## Task brief
Render every line of the records below as a numbered list, dropping any blank lines.

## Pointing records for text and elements

-.-.-

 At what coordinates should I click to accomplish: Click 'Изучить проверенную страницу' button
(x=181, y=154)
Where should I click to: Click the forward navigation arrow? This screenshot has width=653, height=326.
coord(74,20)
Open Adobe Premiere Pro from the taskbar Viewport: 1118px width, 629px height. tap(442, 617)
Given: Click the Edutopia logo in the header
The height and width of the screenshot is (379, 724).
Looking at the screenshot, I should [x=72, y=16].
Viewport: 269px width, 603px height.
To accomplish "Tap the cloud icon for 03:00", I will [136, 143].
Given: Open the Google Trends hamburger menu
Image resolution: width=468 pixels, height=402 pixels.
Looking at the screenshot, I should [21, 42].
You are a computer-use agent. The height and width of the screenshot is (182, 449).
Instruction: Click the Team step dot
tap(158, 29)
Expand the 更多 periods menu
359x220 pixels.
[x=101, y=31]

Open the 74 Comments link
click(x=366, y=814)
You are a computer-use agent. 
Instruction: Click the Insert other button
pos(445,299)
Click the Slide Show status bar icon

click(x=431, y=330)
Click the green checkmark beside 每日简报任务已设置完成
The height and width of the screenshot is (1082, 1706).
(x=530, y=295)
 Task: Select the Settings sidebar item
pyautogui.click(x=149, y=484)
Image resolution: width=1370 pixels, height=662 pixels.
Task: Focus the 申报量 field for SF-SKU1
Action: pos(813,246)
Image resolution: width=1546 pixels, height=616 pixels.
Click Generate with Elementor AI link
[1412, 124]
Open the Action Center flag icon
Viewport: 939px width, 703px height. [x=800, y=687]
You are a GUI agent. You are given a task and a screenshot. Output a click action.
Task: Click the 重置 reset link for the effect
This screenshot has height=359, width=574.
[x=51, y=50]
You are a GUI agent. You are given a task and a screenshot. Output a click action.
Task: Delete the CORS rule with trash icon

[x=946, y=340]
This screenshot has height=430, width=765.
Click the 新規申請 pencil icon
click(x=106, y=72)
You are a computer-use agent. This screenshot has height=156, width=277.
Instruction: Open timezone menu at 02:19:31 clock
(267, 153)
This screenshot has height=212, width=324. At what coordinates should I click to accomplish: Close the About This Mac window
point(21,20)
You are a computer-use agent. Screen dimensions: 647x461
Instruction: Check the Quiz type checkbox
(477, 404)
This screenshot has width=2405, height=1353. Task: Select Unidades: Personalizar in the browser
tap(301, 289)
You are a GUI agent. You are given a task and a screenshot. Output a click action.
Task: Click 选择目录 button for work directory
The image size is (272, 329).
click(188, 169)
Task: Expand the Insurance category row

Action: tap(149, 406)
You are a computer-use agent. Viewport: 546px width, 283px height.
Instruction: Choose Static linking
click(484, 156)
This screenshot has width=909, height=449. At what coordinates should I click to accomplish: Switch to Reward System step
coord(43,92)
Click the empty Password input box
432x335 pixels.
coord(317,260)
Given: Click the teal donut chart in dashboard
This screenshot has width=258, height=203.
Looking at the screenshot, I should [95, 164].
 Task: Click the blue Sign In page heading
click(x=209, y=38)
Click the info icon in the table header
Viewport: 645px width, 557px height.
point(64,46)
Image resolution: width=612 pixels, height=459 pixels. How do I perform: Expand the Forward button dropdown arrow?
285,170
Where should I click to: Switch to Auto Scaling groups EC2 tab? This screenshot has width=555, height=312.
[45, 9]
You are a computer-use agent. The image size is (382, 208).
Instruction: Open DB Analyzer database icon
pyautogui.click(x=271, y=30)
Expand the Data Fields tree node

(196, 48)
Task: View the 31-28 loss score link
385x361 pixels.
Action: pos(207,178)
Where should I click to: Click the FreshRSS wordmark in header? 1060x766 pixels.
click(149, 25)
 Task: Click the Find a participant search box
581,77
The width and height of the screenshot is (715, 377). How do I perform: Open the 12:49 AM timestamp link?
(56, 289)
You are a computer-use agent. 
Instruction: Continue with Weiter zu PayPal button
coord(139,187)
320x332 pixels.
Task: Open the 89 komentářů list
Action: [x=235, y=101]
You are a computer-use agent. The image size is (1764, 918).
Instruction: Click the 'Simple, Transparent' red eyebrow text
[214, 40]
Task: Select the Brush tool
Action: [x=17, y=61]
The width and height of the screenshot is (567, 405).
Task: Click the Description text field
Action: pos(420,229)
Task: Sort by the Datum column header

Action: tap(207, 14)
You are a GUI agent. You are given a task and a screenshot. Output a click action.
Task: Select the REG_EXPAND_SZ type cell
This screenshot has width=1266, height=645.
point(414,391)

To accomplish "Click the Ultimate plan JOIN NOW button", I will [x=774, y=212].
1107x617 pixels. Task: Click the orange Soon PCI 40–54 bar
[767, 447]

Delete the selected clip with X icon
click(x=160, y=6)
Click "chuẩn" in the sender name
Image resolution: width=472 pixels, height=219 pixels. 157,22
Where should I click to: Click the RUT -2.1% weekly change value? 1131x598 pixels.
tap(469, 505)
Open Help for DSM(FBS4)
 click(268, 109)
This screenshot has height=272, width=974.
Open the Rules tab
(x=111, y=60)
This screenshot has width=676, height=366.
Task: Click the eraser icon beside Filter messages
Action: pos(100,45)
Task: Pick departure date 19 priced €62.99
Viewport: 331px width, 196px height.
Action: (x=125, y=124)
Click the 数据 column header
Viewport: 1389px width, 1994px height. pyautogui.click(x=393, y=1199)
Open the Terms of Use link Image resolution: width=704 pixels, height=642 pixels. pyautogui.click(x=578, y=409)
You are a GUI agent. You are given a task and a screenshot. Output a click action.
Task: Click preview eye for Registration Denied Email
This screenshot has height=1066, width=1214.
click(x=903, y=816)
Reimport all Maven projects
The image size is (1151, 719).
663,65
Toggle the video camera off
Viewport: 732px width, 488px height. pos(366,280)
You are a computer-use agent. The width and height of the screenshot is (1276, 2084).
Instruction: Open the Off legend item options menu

-.-.-

## Result of the exercise
1.  At what coordinates should I click to accomplish: Click 'Изучить проверенную страницу' button
2. (x=181, y=154)
3. Where should I click to: Click the forward navigation arrow? This screenshot has width=653, height=326.
4. coord(74,20)
5. Open Adobe Premiere Pro from the taskbar Viewport: 1118px width, 629px height. tap(442, 617)
6. Given: Click the Edutopia logo in the header
7. The height and width of the screenshot is (379, 724).
8. Looking at the screenshot, I should [x=72, y=16].
9. Viewport: 269px width, 603px height.
10. To accomplish "Tap the cloud icon for 03:00", I will [136, 143].
11. Given: Open the Google Trends hamburger menu
12. Image resolution: width=468 pixels, height=402 pixels.
13. Looking at the screenshot, I should [21, 42].
14. You are a computer-use agent. The height and width of the screenshot is (182, 449).
15. Instruction: Click the Team step dot
16. tap(158, 29)
17. Expand the 更多 periods menu
18. 359x220 pixels.
19. [x=101, y=31]
20. Open the 74 Comments link
21. click(x=366, y=814)
22. You are a computer-use agent. 
23. Instruction: Click the Insert other button
24. pos(445,299)
25. Click the Slide Show status bar icon
26. click(x=431, y=330)
27. Click the green checkmark beside 每日简报任务已设置完成
28. The height and width of the screenshot is (1082, 1706).
29. (x=530, y=295)
30.  Task: Select the Settings sidebar item
31. pyautogui.click(x=149, y=484)
32. Image resolution: width=1370 pixels, height=662 pixels.
33. Task: Focus the 申报量 field for SF-SKU1
34. Action: pos(813,246)
35. Image resolution: width=1546 pixels, height=616 pixels.
36. Click Generate with Elementor AI link
37. [1412, 124]
38. Open the Action Center flag icon
39. Viewport: 939px width, 703px height. [x=800, y=687]
40. You are a GUI agent. You are given a task and a screenshot. Output a click action.
41. Task: Click the 重置 reset link for the effect
42. This screenshot has height=359, width=574.
43. [x=51, y=50]
44. You are a GUI agent. You are given a task and a screenshot. Output a click action.
45. Task: Delete the CORS rule with trash icon
46. [x=946, y=340]
47. This screenshot has height=430, width=765.
48. Click the 新規申請 pencil icon
49. click(x=106, y=72)
50. You are a computer-use agent. This screenshot has height=156, width=277.
51. Instruction: Open timezone menu at 02:19:31 clock
52. (267, 153)
53. This screenshot has height=212, width=324. At what coordinates should I click to accomplish: Close the About This Mac window
54. point(21,20)
55. You are a computer-use agent. Screen dimensions: 647x461
56. Instruction: Check the Quiz type checkbox
57. (477, 404)
58. This screenshot has width=2405, height=1353. Task: Select Unidades: Personalizar in the browser
59. tap(301, 289)
60. You are a GUI agent. You are given a task and a screenshot. Output a click action.
61. Task: Click 选择目录 button for work directory
62. The image size is (272, 329).
63. click(188, 169)
64. Task: Expand the Insurance category row
65. Action: tap(149, 406)
66. You are a computer-use agent. Viewport: 546px width, 283px height.
67. Instruction: Choose Static linking
68. click(484, 156)
69. This screenshot has width=909, height=449. At what coordinates should I click to accomplish: Switch to Reward System step
70. coord(43,92)
71. Click the empty Password input box
72. 432x335 pixels.
73. coord(317,260)
74. Given: Click the teal donut chart in dashboard
75. This screenshot has width=258, height=203.
76. Looking at the screenshot, I should [95, 164].
77.  Task: Click the blue Sign In page heading
78. click(x=209, y=38)
79. Click the info icon in the table header
80. Viewport: 645px width, 557px height.
81. point(64,46)
82. Image resolution: width=612 pixels, height=459 pixels. How do I perform: Expand the Forward button dropdown arrow?
83. 285,170
84. Where should I click to: Switch to Auto Scaling groups EC2 tab? This screenshot has width=555, height=312.
85. [45, 9]
86. You are a computer-use agent. The image size is (382, 208).
87. Instruction: Open DB Analyzer database icon
88. pyautogui.click(x=271, y=30)
89. Expand the Data Fields tree node
90. (196, 48)
91. Task: View the 31-28 loss score link
92. 385x361 pixels.
93. Action: pos(207,178)
94. Where should I click to: Click the FreshRSS wordmark in header? 1060x766 pixels.
95. click(149, 25)
96.  Task: Click the Find a participant search box
97. 581,77
98. The width and height of the screenshot is (715, 377). How do I perform: Open the 12:49 AM timestamp link?
99. (56, 289)
100. You are a computer-use agent. 
101. Instruction: Continue with Weiter zu PayPal button
102. coord(139,187)
103. 320x332 pixels.
104. Task: Open the 89 komentářů list
105. Action: [x=235, y=101]
106. You are a computer-use agent. The image size is (1764, 918).
107. Instruction: Click the 'Simple, Transparent' red eyebrow text
108. [214, 40]
109. Task: Select the Brush tool
110. Action: [x=17, y=61]
111. The width and height of the screenshot is (567, 405).
112. Task: Click the Description text field
113. Action: pos(420,229)
114. Task: Sort by the Datum column header
115. Action: tap(207, 14)
116. You are a GUI agent. You are given a task and a screenshot. Output a click action.
117. Task: Select the REG_EXPAND_SZ type cell
118. This screenshot has width=1266, height=645.
119. point(414,391)
120. To accomplish "Click the Ultimate plan JOIN NOW button", I will [x=774, y=212].
121. 1107x617 pixels. Task: Click the orange Soon PCI 40–54 bar
122. [767, 447]
123. Delete the selected clip with X icon
124. click(x=160, y=6)
125. Click "chuẩn" in the sender name
126. Image resolution: width=472 pixels, height=219 pixels. 157,22
127. Where should I click to: Click the RUT -2.1% weekly change value? 1131x598 pixels.
128. tap(469, 505)
129. Open Help for DSM(FBS4)
130.  click(268, 109)
131. This screenshot has height=272, width=974.
132. Open the Rules tab
133. (x=111, y=60)
134. This screenshot has width=676, height=366.
135. Task: Click the eraser icon beside Filter messages
136. Action: pos(100,45)
137. Task: Pick departure date 19 priced €62.99
138. Viewport: 331px width, 196px height.
139. Action: (x=125, y=124)
140. Click the 数据 column header
141. Viewport: 1389px width, 1994px height. pyautogui.click(x=393, y=1199)
142. Open the Terms of Use link Image resolution: width=704 pixels, height=642 pixels. pyautogui.click(x=578, y=409)
143. You are a GUI agent. You are given a task and a screenshot. Output a click action.
144. Task: Click preview eye for Registration Denied Email
145. This screenshot has height=1066, width=1214.
146. click(x=903, y=816)
147. Reimport all Maven projects
148. The image size is (1151, 719).
149. 663,65
150. Toggle the video camera off
151. Viewport: 732px width, 488px height. pos(366,280)
152. You are a computer-use agent. The width and height of the screenshot is (1276, 2084).
153. Instruction: Open the Off legend item options menu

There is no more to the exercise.